━━━ Source document

On Tue, Nov 13, 2007 at 03:01:01PM -0700, Bjorn Helgaas wrote:
> On Tuesday 13 November 2007 02:30:49 pm Greg KH wrote:
> > On Tue, Nov 13, 2007 at 01:36:45PM -0700, Alex Chiang wrote:
> > > * Greg KH <greg@...ah.com>:
> > > > IBM sells a program that does this for server rooms.  It's
> > > > probably part of some Tivoli package somewhere, sorry I don't
> > > > remember the name.  I did see it working many years ago and it
> > > > required no kernel changes at all to work properly.
> 
> Do you know how this Tivoli package works or where it gets the
> information?

I was told it was just reading the ACPI tables from userspace.  As I saw
it running on a machine without a modified kernel, I had no reason to
doubt this, but it might be doing something else for all I know.

What I do know is that it somehow does work without any kernel changes
needed, and is in use today by very large data centers without any
problems.

━━━━━━
━━━ Dataset entries

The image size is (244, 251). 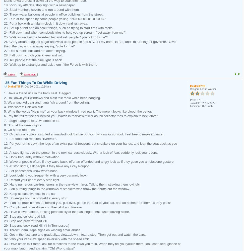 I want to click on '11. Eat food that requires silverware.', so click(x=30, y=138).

━━━━━━
━━━ Dataset entries

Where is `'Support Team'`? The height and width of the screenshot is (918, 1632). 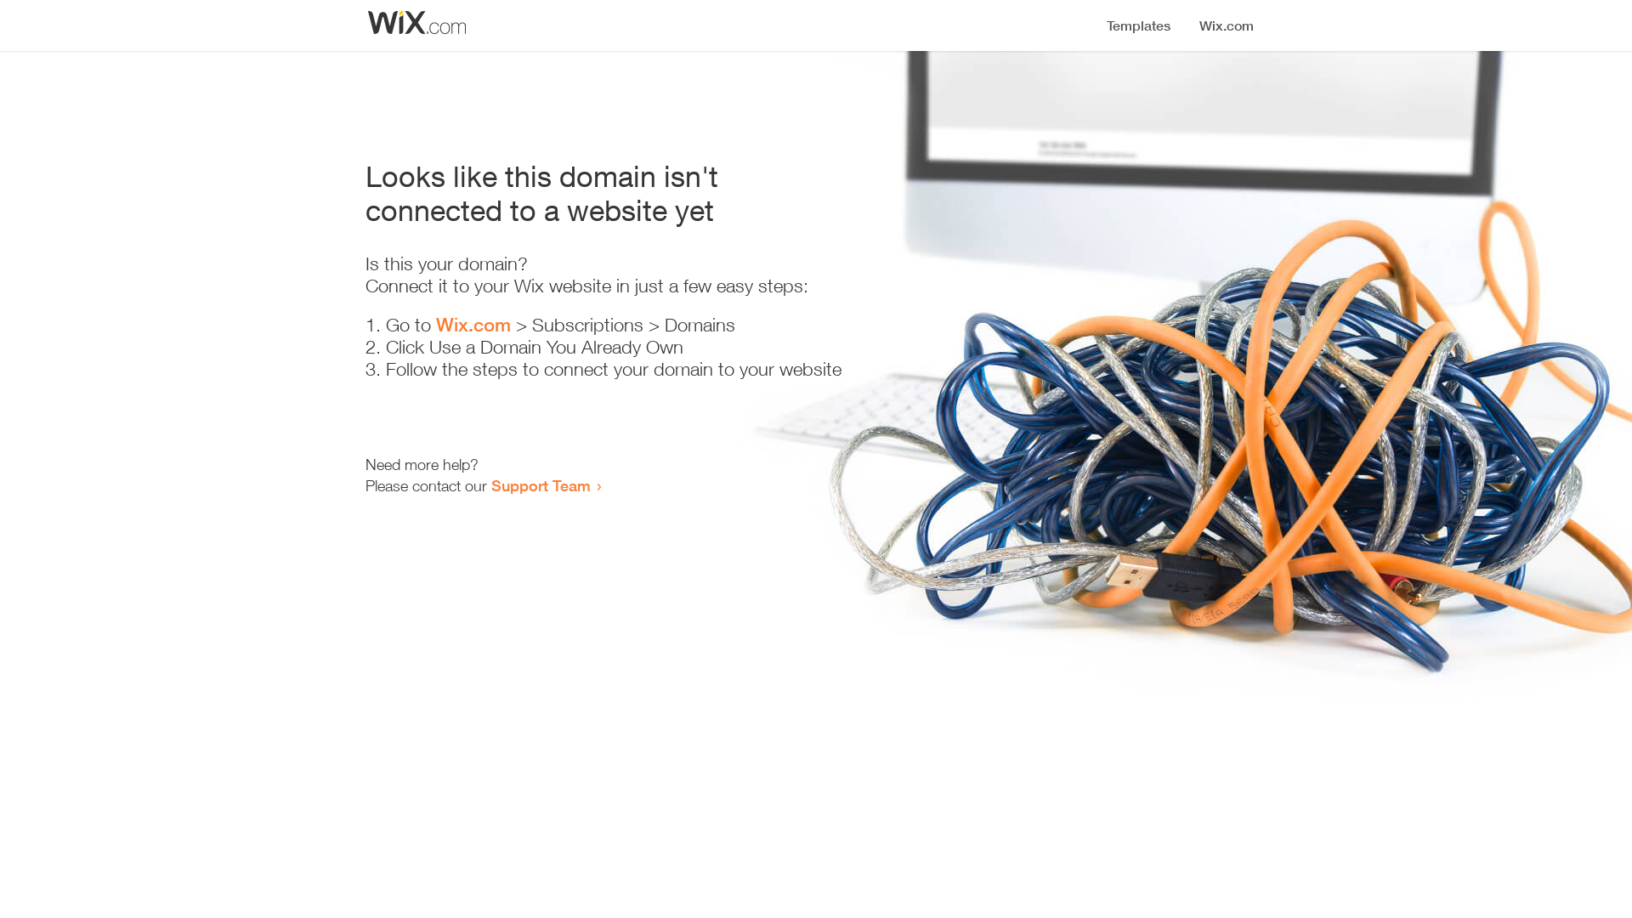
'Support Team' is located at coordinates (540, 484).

━━━━━━

§ Aim of the exercise
Write the next part of the email thread about the Tivoli package, picking up after its final sentence. The listing has nothing to do with the email thread about the Tivoli package.

§ Task response
> > > Like I said in an earlier email, HP ia64 systems will require a
> > > kernel change to get this information. Whether it comes via a
> > > generic ACPI access layer like dev_acpi, or something like this
> > > patch series, the kernel will still get touched.
> > 
> > And like I said, I'm pretty sure you don't need to touch the kernel
> > today as there are people doing this just fine from userspace without
> > any kernel changes needed :)
> 
> I think you are assuming userspace can just dump the raw ACPI tables
> and extract this information from them.  But I don't think that's
> possible because _SUN is a method that can contain arbitrary AML.
> That AML has to be *executed*, and you can't do that safely in
> userspace.

Yes, I was assuming that based on the above running code, if this is
somehow impossible to do from userspace, I don't know what the code is
doing.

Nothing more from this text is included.